We also put in a few actions which increased the connection with one another. In the Bible we are told to sing to one another and this song, along with the actions, helped us to do this. A song of revelation and response. The revelation that Jesus loves me and responding with Hallelujah was wonderful. The song then progressed to, ‘Jesus Akwagala’ which translated means, ‘Jesus loves you’. We received and then turned and sung it over each other. It was powerful and we didn’t want it to stop. The song was so much enjoyed that we had to include it in the evening celebration too. The effect was the same. It was by far the most requested song of the week.
What a joy it was to not only sing these words of truth but to also experience the power of singing them in another language. I love hearing people singing and praying in their own tongue.
Last year Sheldon Bangera led so beautifully at Skegness with the song Jai Jai Naam. The beauty though was not just Sheldon singing in his language, but the congregation, with a different native tongue, collectively joining in the song with him. Jesus loves the church. Jesus loves His bride.
This church, this body is not made up just of those of us who made it to Spring Harvest in England but a people from every tribe, nation, colour and tongue.
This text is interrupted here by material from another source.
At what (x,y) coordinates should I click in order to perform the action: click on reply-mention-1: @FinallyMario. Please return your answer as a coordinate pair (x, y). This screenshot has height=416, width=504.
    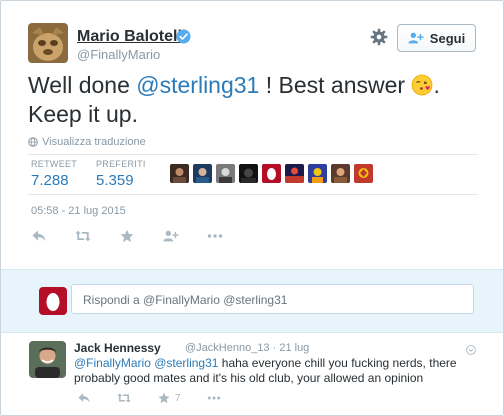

How wonderful to know that the Kingdom of God is not segregated into country or colour of skin, or age, or wealth but we, as the body come from all walks of life, from all around the world and we are united together as the family of God.
Whether 5,000 people across a Spring Harvest site in England, or a few of us sat on a bus in Uganda, as we sing and join with one another’s song from around different parts of the world we reflect the Kingdom of God.